▶ WHAT TO WORK ON: Rewrite the lines from the one with "Viewport: 570px width, 445px height." through the end of the listing, swapping "bar graph" for "line chart" and changing nothing else. Omit the pictures from your answer.

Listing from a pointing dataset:

::::::::::

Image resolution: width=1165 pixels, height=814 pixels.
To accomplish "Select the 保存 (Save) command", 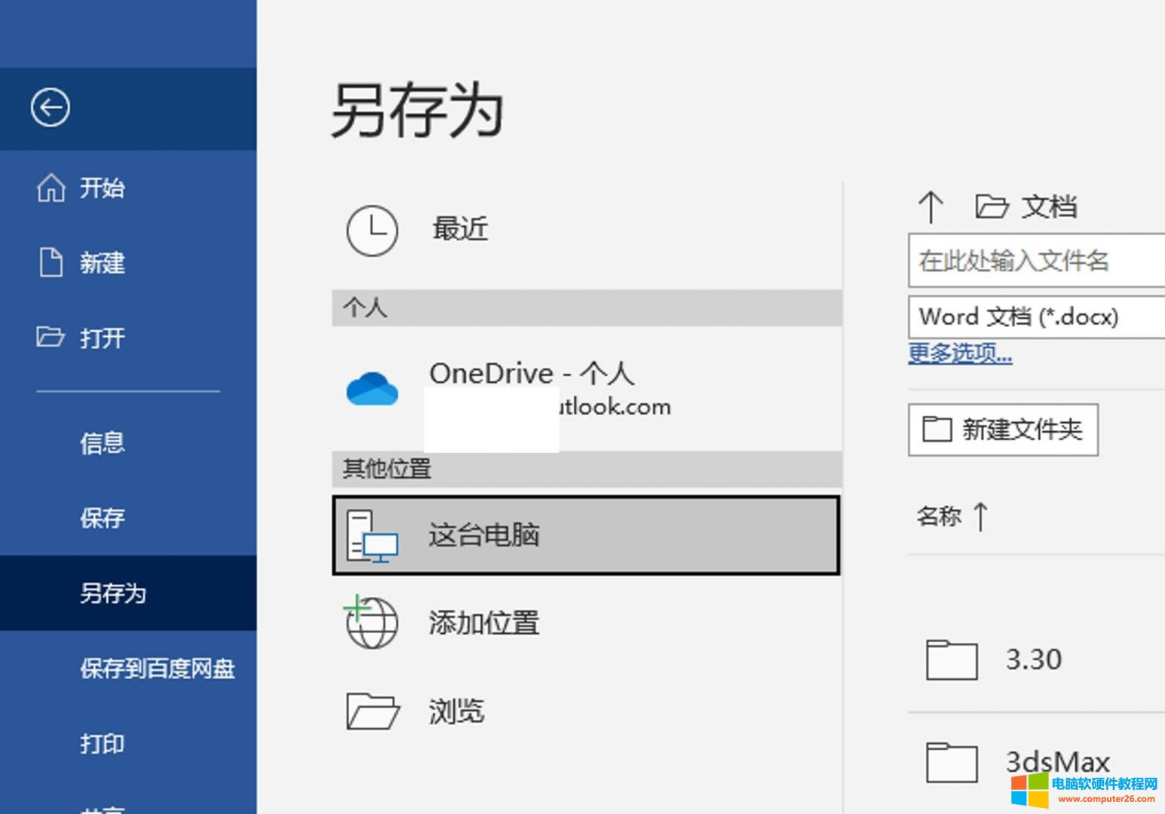I will tap(102, 519).
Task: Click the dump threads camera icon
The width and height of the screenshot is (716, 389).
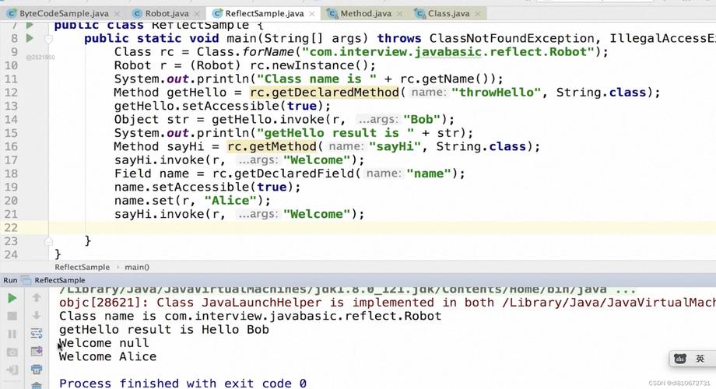Action: coord(12,352)
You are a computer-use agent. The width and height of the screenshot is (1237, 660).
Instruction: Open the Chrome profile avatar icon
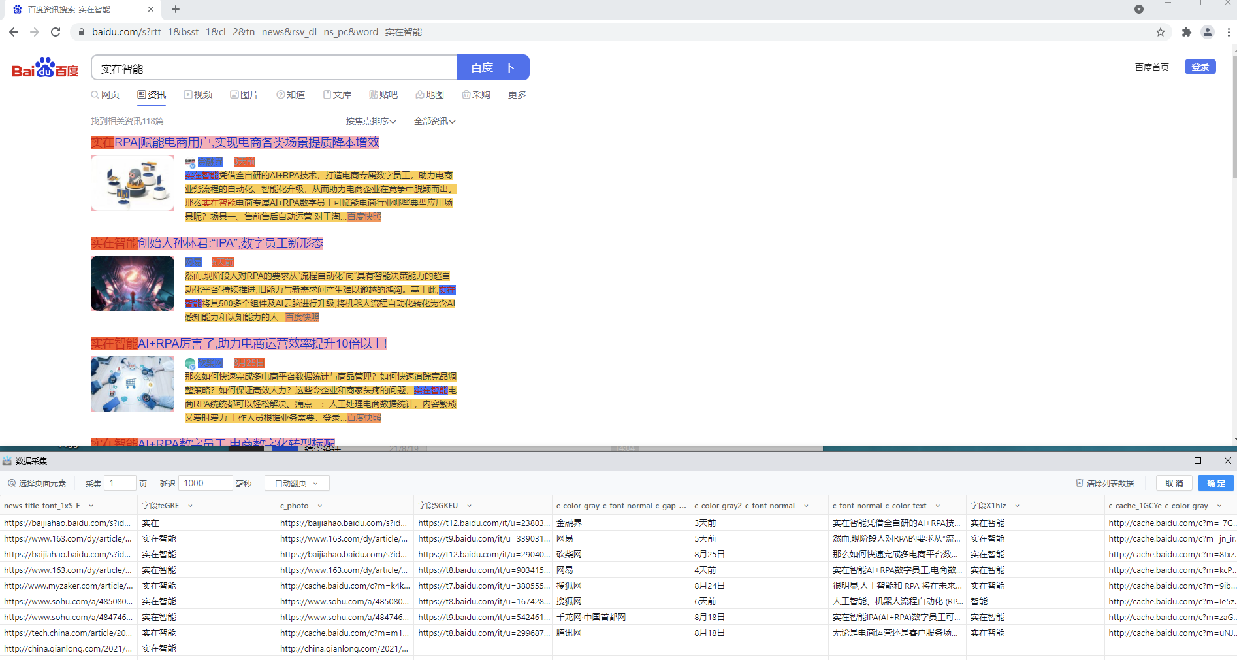tap(1208, 32)
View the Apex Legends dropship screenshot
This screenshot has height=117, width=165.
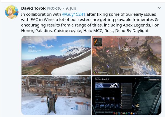pyautogui.click(x=126, y=55)
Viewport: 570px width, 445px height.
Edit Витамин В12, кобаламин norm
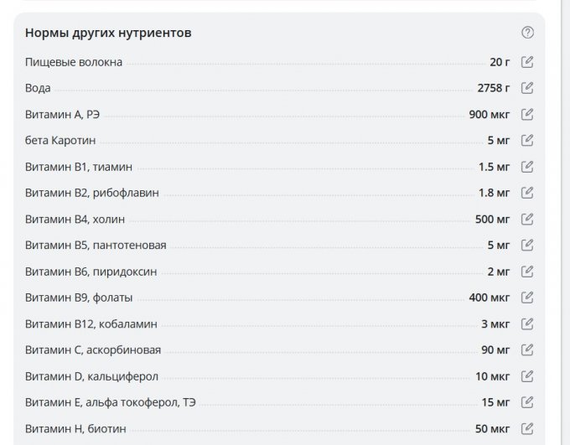click(527, 323)
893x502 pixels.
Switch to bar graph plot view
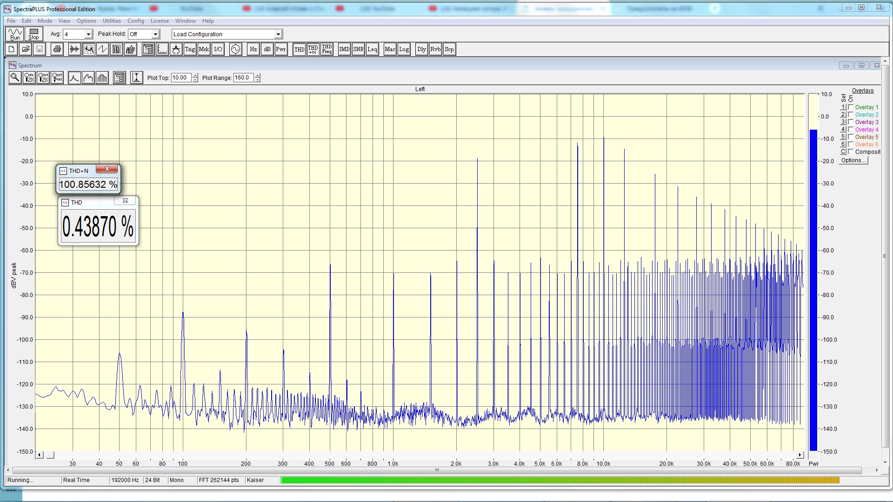click(x=102, y=78)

::::::::::

▶ SOLUTION TO THE EXERCISE:
Viewport: 570px width, 445px height.
Edit Витамин В12, кобаламин norm
click(527, 323)
893x502 pixels.
Switch to line chart plot view
click(x=102, y=78)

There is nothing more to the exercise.